> **Exercise details**
Using the article on oil and gas stocks, decide whether each statement agrees with the article, and back each yes or no with the deciding words quoted from it. 1. Saturn Oil & Gas raised its production by 2,000% this year. 2. Oil makes up more than half of Gazprom's sales. 3. Saturn paid for the Oxbow property mainly by issuing new shares.
[start Text segment]
Saturn Oil & Gas: Organic growth and a P/E ratio just above 1
Saturn Oil & Gas, on the other hand, is an entirely different story. At the Canadian oil producer, both ESG key data and growth are right. The Canadians have far-reaching plans to restore their production sites and plant trees, among other things. Saturn Oil & Gas is also committed to gender equality and specifically invites women for internships to make the energy industry in Canada more female. Beyond these soft factors, Saturn Oil & Gas shines with impressive numbers: Thanks to the Oxbow oil field's acquisition on outstandingly favorable terms by industry standards, the Company has increased its production by 2,000% this year. Just yesterday, the Company announced that an independent appraiser valued the reserves on Oxbow at CAD 435.7 million using standard valuation methods - that is, CAD 0.87 per share. As of now, net operating income is expected to be around CAD 70 million annually. Compared to the current valuation, the share shines with a price-earnings ratio of just over 1.
The acquisition of the Oxbow property was primarily financed by Saturn through a loan from private lenders. In the past, family offices were under discussion. At the same time, Saturn succeeded in securing the existing production to repay the loan within two years, irrespective of the further development of oil prices. For months now, Saturn has been generating a daily free cash flow of around CAD 265,000 - after hedging expenses. The Company is already investing these funds in organic growth. It is confident that it will maintain high output from the new Oxbow property while expanding its involvement in the existing Viking area, where Saturn has already been very successful in the past. The stock has come down a bit in the wake of the China concerns. However, valuation, growth prospects and ESG profile suggest Saturn can be one of the best energy stocks in the coming years.
Gazprom: ESG still lacking
Gazprom is less focused on sustainability. Nevertheless, the share is currently in demand. The Nord Stream 2 pipeline to Europe is on its way, and business with China is also promising. Gazprom has enormous reserves, and the potential for cost-effective production is considerable. The largest business segment is natural gas, accounting for 55% of sales; oil plays only a minor role at 7.7%. In recent quarters, Gazprom has been on a growth path, which has also benefited the stock. However, there are weaknesses in the ESG profile.
While Gazprom can easily outperform BP in the duel of the oil multinationals, the comparison with Saturn Oil & Gas is quite different. Although the latter is a relatively small company, the risks seem low given the existing oil price hedge. Moreover, since Saturn generates free cash flow, it can once again focus on organic growth. The Company, rooted in Saskatchewan, Canada, knows the industry well and has already been successful in this area.
[end Text segment]
[start Data entries]
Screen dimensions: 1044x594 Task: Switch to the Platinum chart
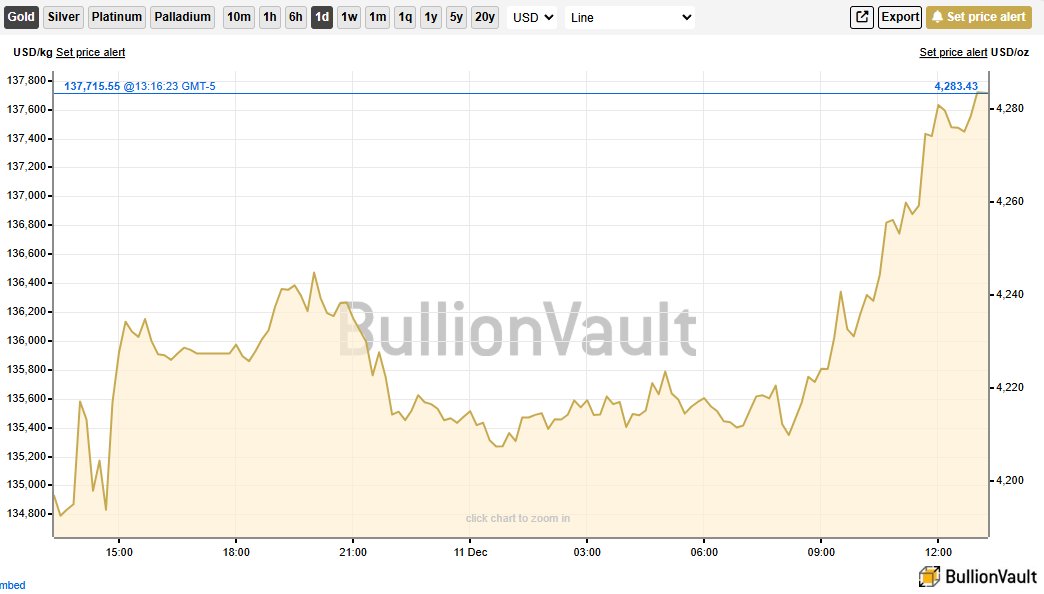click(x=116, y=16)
[end Data entries]
[start Data entries]
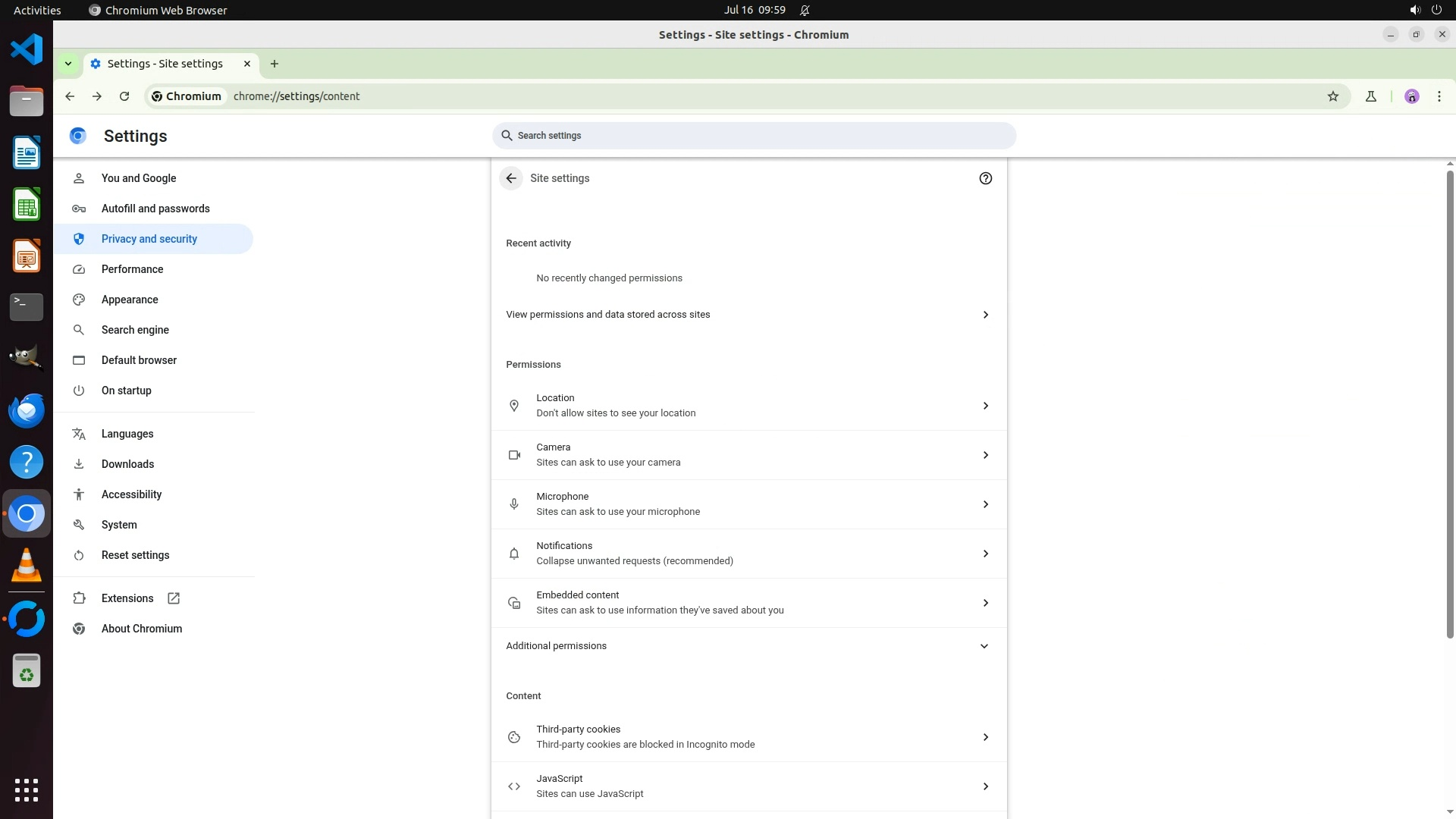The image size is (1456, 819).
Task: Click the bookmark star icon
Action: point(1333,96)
[end Data entries]
> **Output for this exercise**
1. Yes: "the Company has increased its production by 2,000% this year."
2. No: "The largest business segment is natural gas, accounting for 55% of sales; oil plays only a minor role at 7.7%."
3. No: "The acquisition of the Oxbow property was primarily financed by Saturn through a loan from private lenders."